Given records Start Marker
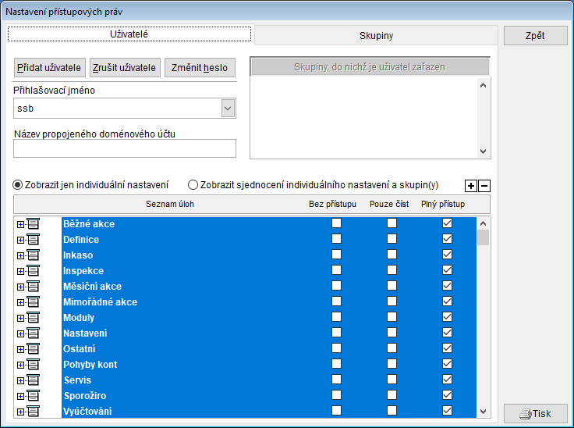Click the list icon beside Běžné akce

tap(33, 224)
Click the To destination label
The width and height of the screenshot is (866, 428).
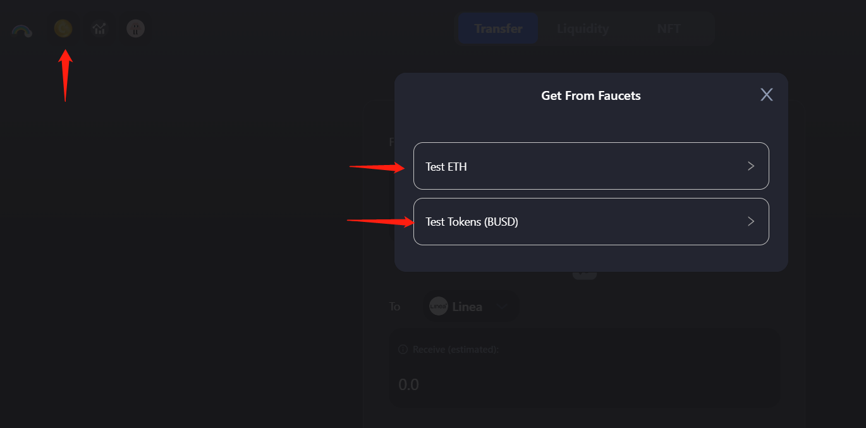395,307
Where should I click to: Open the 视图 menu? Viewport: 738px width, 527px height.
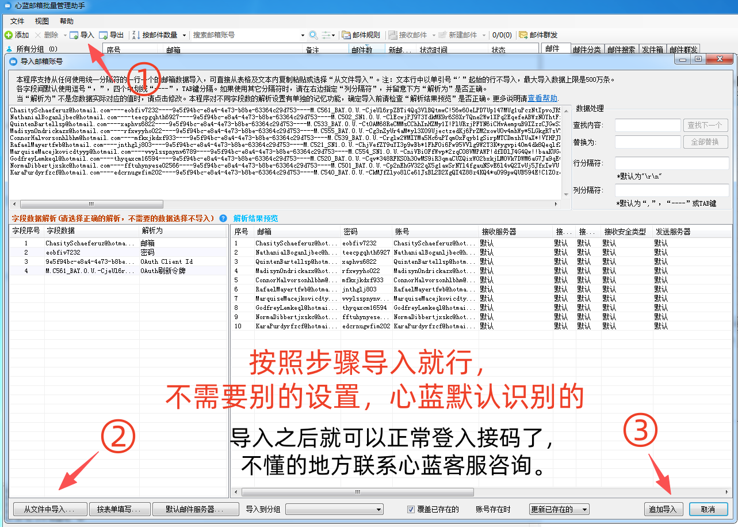(x=42, y=21)
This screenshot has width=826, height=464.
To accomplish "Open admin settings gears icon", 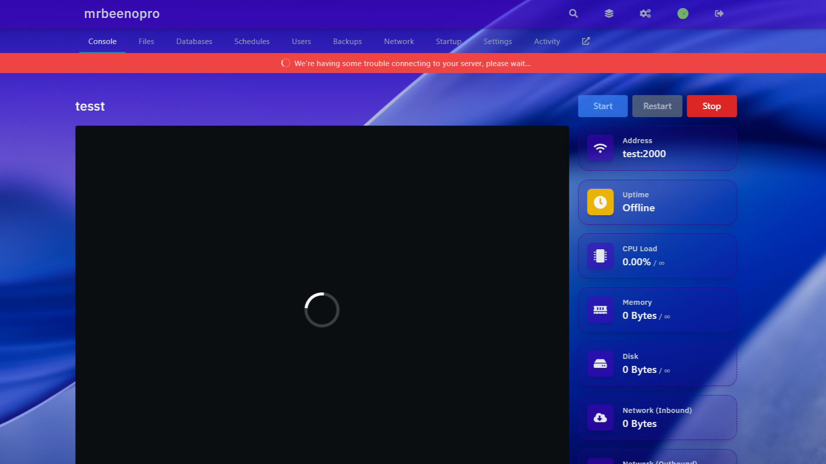I will click(645, 14).
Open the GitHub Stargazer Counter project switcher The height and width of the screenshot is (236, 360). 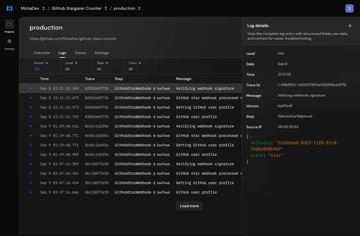pos(106,8)
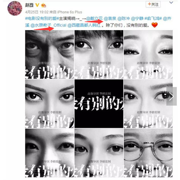Click the yellow V verified badge

(x=37, y=5)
Given records End Marker
▶ [Goal of the exercise]:
Write out exactly the lines above between the one with "Click the To destination label" and the one with "This screenshot has width=826, height=464.", inclusive, with pictures left out.

▶ [Output of the exercise]:
Click the To destination label
The width and height of the screenshot is (866, 428).
395,307
Where should I click to: Open the 视图 menu? Viewport: 738px width, 527px height.
(x=42, y=21)
This screenshot has width=826, height=464.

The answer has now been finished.